The data:
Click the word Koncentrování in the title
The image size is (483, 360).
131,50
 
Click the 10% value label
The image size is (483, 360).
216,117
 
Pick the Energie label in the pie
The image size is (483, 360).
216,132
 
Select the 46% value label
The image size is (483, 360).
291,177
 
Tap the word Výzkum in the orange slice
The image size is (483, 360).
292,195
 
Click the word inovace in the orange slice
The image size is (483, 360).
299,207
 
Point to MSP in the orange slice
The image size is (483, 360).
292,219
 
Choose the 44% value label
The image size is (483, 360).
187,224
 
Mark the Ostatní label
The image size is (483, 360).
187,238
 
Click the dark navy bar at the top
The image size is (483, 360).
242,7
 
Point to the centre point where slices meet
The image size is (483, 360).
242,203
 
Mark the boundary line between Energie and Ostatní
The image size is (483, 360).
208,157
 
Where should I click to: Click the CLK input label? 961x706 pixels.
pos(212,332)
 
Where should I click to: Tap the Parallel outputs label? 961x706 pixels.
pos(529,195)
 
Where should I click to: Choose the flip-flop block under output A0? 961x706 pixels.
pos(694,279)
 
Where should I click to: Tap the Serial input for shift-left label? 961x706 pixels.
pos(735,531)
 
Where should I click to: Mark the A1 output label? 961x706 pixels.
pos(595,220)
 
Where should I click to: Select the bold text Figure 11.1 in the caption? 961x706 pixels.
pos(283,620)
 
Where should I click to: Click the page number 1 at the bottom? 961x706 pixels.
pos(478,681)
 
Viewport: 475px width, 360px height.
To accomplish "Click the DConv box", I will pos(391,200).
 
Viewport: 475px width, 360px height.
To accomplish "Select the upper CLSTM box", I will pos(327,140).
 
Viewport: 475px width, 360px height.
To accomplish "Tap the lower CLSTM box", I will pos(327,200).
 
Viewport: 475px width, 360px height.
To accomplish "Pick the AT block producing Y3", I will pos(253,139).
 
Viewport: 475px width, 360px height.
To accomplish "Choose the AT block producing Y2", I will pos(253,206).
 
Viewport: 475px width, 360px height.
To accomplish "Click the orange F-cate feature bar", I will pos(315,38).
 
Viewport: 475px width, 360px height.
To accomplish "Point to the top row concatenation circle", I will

Exercise instructions:
Return all of the rows above verbatim, including the final incomplete one, with nothing changed or added.

Finished answer:
Click the word Koncentrování in the title
The image size is (483, 360).
131,50
 
Click the 10% value label
The image size is (483, 360).
216,117
 
Pick the Energie label in the pie
The image size is (483, 360).
216,132
 
Select the 46% value label
The image size is (483, 360).
291,177
 
Tap the word Výzkum in the orange slice
The image size is (483, 360).
292,195
 
Click the word inovace in the orange slice
The image size is (483, 360).
299,207
 
Point to MSP in the orange slice
The image size is (483, 360).
292,219
 
Choose the 44% value label
The image size is (483, 360).
187,224
 
Mark the Ostatní label
The image size is (483, 360).
187,238
 
Click the dark navy bar at the top
The image size is (483, 360).
242,7
 
Point to the centre point where slices meet
The image size is (483, 360).
242,203
 
Mark the boundary line between Energie and Ostatní
The image size is (483, 360).
208,157
 
Where should I click to: Click the CLK input label? 961x706 pixels.
pos(212,332)
 
Where should I click to: Tap the Parallel outputs label? 961x706 pixels.
pos(529,195)
 
Where should I click to: Choose the flip-flop block under output A0? 961x706 pixels.
pos(694,279)
 
Where should I click to: Tap the Serial input for shift-left label? 961x706 pixels.
pos(735,531)
 
Where should I click to: Mark the A1 output label? 961x706 pixels.
pos(595,220)
 
Where should I click to: Select the bold text Figure 11.1 in the caption? 961x706 pixels.
pos(283,620)
 
Where should I click to: Click the page number 1 at the bottom? 961x706 pixels.
pos(478,681)
 
Viewport: 475px width, 360px height.
To accomplish "Click the DConv box", I will pos(391,200).
 
Viewport: 475px width, 360px height.
To accomplish "Select the upper CLSTM box", I will pos(327,140).
 
Viewport: 475px width, 360px height.
To accomplish "Tap the lower CLSTM box", I will pos(327,200).
 
Viewport: 475px width, 360px height.
To accomplish "Pick the AT block producing Y3", I will pos(253,139).
 
Viewport: 475px width, 360px height.
To accomplish "Choose the AT block producing Y2", I will pos(253,206).
 
Viewport: 475px width, 360px height.
To accomplish "Click the orange F-cate feature bar", I will pos(315,38).
 
Viewport: 475px width, 360px height.
To accomplish "Point to the top row concatenation circle", I will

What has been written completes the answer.